A Cross-Sectional Study Examining the Diagnosis and Psychosocial Experiences of Patients with Cutaneous Lymphomas

Poster

Susan Thornton

(Management, Cutaneous Lymphoma Foundation, Birmingham, MI)

Introduction

Cutaneous lymphomas are not easily diagnosed; many people will live through periods of severe discomfort without effective treatment. Once diagnosed, patients must manage flare-ups that can be painful and embarrassing. As such, cutaneous lymphomas may impact patients’ quality of life. Using data from the Lymphoma Coalition (LC) 2020 Global Patient Survey (GPS) on Lymphomas and CLL, this study examines the diagnosis and psychosocial experiences of patients with cutaneous lymphoma compared to patients with other lymphoma subtypes.

Methods

Globally, 11,878 respondents (9,179 patients, 2,699 caregivers) responded to the LC 2020 GPS. Patients with cutaneous lymphoma (‘CL patients’) (n=470) were compared against patients globally (all other subtypes) (‘global patients’) (n=8,709). Demographics of the two patient groups were examined, and descriptive analyses for questions relating to initial diagnosis experience and psychosocial issues were performed in IBM SPSS v27.

Results

The two patient groups differed significantly (p<0.05) in all the demographic categories examined, including country and area of residence, age, sex, education level, and employment and household status.

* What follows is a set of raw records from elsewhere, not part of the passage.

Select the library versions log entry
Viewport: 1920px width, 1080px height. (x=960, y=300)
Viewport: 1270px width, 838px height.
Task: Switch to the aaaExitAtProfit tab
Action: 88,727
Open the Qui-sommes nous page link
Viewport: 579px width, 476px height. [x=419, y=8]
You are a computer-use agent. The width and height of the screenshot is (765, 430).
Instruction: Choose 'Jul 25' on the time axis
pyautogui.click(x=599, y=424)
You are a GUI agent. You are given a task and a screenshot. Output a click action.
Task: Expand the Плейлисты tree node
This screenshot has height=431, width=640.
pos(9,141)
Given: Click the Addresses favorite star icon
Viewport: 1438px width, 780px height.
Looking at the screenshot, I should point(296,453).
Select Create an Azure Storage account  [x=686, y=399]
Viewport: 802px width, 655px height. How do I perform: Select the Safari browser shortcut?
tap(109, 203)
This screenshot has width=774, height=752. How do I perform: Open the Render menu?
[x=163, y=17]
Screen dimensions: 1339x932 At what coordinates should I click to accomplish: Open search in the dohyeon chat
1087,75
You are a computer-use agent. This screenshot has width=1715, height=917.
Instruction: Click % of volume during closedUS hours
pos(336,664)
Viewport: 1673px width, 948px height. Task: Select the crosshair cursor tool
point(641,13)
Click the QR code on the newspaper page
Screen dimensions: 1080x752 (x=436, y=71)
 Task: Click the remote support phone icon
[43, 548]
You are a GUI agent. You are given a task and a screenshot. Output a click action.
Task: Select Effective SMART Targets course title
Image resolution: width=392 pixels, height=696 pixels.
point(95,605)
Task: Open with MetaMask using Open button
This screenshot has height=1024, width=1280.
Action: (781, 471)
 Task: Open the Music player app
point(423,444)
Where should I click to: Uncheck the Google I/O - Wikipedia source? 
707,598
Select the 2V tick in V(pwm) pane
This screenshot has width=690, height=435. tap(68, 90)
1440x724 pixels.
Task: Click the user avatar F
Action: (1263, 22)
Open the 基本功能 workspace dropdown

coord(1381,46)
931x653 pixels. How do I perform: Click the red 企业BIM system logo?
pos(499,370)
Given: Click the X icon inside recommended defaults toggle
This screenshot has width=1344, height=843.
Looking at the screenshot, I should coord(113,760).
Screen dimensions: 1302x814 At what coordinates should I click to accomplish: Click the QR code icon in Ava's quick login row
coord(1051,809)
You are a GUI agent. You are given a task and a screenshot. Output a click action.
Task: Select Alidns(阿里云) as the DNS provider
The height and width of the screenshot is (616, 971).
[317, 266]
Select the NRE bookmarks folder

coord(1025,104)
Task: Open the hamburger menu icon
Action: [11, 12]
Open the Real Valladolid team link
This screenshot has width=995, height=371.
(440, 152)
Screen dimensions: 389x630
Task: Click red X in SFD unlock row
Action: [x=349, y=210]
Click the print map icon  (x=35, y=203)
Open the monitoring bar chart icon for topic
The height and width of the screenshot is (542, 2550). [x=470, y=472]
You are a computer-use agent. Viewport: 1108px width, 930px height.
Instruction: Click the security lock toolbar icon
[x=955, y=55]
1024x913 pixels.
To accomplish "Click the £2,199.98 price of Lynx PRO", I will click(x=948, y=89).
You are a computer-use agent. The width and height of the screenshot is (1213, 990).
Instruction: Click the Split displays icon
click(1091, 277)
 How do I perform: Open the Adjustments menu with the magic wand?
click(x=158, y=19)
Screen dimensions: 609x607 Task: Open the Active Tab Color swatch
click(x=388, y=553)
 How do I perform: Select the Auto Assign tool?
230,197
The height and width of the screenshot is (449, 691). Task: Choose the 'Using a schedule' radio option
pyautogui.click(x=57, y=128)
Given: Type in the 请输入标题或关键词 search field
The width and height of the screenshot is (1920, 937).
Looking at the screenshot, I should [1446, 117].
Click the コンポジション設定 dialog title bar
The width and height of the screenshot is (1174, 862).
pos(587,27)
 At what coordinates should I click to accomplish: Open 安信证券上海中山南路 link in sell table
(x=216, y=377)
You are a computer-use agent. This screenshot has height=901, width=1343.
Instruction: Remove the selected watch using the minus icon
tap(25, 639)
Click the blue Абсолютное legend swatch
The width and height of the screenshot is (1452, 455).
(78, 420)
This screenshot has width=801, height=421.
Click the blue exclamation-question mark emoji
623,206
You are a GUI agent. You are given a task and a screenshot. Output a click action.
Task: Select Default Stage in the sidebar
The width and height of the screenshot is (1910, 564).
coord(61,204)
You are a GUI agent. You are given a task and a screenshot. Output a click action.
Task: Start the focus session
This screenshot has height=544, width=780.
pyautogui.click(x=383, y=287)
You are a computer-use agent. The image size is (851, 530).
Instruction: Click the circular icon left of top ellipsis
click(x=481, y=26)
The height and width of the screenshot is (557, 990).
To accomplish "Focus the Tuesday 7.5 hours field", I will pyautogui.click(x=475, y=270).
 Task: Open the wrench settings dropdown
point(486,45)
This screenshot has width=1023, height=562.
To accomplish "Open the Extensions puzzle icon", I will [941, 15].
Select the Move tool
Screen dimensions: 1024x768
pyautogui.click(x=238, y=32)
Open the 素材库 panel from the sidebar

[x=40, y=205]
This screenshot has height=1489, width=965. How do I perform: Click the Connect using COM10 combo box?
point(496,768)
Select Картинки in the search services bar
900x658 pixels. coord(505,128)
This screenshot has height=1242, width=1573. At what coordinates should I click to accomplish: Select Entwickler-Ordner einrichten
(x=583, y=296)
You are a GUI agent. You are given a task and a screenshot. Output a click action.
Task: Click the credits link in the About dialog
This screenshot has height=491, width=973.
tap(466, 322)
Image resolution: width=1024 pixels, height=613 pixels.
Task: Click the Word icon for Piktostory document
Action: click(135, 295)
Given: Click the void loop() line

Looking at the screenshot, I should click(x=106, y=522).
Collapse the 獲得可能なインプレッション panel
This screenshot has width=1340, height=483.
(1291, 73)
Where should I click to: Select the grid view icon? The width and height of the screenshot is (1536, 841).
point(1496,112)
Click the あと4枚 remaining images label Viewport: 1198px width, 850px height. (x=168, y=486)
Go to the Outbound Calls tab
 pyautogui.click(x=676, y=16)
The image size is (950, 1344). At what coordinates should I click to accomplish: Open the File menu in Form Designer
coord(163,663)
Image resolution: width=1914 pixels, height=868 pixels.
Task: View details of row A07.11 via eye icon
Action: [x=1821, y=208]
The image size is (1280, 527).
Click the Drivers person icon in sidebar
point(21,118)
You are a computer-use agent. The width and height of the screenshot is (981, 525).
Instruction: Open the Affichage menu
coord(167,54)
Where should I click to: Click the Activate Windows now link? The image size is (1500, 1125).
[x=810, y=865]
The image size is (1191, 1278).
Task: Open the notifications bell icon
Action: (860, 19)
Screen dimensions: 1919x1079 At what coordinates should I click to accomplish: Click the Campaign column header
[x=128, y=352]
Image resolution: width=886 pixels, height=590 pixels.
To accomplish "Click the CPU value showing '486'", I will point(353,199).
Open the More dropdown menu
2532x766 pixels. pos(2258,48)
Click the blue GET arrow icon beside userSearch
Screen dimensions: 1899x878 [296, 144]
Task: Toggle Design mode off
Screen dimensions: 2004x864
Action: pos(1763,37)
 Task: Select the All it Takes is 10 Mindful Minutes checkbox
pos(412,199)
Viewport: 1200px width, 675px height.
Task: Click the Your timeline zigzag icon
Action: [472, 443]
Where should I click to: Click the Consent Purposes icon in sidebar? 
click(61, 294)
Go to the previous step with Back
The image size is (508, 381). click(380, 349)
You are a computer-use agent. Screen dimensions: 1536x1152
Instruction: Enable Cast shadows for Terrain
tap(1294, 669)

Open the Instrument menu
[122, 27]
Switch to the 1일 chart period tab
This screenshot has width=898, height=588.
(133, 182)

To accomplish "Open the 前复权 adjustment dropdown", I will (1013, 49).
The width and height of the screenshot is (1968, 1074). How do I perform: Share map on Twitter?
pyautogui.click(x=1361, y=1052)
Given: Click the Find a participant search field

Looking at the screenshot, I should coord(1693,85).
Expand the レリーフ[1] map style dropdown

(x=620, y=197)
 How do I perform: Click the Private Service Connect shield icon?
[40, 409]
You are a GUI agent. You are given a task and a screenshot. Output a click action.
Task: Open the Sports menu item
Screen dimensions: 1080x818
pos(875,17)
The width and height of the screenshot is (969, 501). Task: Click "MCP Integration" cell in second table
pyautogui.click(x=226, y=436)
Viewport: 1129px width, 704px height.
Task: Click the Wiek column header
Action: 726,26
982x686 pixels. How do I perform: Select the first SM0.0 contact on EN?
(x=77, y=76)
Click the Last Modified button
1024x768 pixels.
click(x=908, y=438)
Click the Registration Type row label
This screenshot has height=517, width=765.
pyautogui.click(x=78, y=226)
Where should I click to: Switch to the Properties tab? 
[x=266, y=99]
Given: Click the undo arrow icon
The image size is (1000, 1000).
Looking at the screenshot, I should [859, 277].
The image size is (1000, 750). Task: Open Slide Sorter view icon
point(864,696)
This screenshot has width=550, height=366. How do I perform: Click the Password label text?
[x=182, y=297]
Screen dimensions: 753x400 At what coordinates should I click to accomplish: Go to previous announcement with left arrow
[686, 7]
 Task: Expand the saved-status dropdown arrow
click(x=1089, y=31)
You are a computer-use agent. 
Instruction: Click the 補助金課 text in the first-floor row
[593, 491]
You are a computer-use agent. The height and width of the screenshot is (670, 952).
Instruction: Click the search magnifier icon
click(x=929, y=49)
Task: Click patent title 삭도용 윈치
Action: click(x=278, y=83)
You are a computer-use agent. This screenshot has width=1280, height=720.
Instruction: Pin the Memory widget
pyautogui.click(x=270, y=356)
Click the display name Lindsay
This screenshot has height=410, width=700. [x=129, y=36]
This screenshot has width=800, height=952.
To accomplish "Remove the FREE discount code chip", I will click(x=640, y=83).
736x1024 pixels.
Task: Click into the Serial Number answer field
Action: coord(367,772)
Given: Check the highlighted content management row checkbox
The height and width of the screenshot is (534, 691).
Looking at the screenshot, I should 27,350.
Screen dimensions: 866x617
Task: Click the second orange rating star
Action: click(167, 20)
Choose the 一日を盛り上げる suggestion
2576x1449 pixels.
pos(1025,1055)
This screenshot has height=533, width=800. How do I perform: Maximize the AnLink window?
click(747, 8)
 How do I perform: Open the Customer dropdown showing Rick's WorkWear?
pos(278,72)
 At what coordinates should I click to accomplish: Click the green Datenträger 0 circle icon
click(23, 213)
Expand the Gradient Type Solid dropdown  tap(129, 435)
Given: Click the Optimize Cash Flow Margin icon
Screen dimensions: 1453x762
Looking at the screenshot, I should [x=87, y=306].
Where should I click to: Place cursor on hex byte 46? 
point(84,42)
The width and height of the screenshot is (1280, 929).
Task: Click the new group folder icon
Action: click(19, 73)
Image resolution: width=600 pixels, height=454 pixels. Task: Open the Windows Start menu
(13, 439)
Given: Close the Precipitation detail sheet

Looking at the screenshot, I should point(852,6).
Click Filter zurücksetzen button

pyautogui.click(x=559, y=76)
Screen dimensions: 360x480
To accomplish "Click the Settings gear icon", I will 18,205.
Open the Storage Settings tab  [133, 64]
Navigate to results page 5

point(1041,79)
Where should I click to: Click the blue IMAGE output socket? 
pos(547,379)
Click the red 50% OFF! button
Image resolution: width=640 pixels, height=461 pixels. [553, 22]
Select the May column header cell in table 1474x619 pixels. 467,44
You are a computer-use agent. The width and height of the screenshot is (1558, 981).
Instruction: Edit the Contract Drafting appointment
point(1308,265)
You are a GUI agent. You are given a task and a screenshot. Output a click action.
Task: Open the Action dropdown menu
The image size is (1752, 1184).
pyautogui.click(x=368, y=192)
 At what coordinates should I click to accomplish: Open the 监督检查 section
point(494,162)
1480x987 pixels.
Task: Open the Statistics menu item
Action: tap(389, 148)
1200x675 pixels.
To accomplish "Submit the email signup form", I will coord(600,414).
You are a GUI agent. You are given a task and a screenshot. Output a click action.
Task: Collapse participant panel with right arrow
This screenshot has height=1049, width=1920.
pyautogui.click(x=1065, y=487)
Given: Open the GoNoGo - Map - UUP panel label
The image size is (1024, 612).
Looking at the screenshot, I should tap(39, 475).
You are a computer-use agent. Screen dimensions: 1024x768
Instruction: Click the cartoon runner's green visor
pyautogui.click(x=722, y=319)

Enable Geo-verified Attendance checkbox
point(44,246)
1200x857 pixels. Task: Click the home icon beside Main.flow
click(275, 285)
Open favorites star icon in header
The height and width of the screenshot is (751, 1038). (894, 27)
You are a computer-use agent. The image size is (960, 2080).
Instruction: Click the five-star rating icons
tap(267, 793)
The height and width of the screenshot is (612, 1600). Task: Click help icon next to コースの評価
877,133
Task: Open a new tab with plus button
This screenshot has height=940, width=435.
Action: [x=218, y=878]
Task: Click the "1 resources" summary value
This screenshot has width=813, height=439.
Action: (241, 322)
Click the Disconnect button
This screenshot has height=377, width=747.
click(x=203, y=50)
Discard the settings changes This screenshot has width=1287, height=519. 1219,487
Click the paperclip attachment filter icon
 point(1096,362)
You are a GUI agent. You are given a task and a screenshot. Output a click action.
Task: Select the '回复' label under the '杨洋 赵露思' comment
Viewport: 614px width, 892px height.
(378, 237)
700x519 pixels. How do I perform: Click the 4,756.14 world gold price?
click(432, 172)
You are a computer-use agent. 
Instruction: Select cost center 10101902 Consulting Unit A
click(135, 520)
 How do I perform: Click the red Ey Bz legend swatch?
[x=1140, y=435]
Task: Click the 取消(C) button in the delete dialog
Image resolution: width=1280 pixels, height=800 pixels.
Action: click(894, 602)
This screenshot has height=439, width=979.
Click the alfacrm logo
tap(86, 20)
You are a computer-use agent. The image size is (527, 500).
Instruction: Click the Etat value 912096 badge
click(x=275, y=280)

Relating to initial diagnosis experience, while 52% of global patients received their diagnosis within less than three months of their first doctor’s appointment, this was true for only a quarter (25%) of CL patients. Nearly half (46%) of CL patients reported it took more than 12 months to get a diagnosis compared to only 11% of global patients (X² =509.98, p<0.001).

Compared to global patients (78%), fewer CL patients (69%) reported receiving and understanding information on the stages of their care at diagnosis. A quarter (26%) of CL patients reported not receiving this information, compared to only 13% of global patients (X² =26.31, p<0.001). Compared to global patients (72%), fewer CL patients (53%) reported receiving and understanding information on side effect management at diagnosis. 39% of CL patients reported not receiving this information, compared to 20% of global patients (X² =36.94, p<0.001). Fewer CL patients (52%) reported receiving the right amount of information generally at diagnosis compared to global patients (57%) (X² =20.79, p<0.001).

Compared to global patients, CL patients reported receiving less support across all areas listed (figure 1); the differences were significant (p<0.05) in all cases except for support from doctors.

Relating to psychosocial issues, compared to global patients, a greater proportion of CL patients reported experiencing concerns about body image (26% vs 44%, respectively) and fear of lymphoma progression (38% vs 58%) (p<0.001 in both cases).

Conclusions

CL patients are not receiving enough information at diagnosis and are disproportionately affected by psychosocial issues specific to their disease. Timely information provision and psychosocial assessment and support should be priorities for CL patients.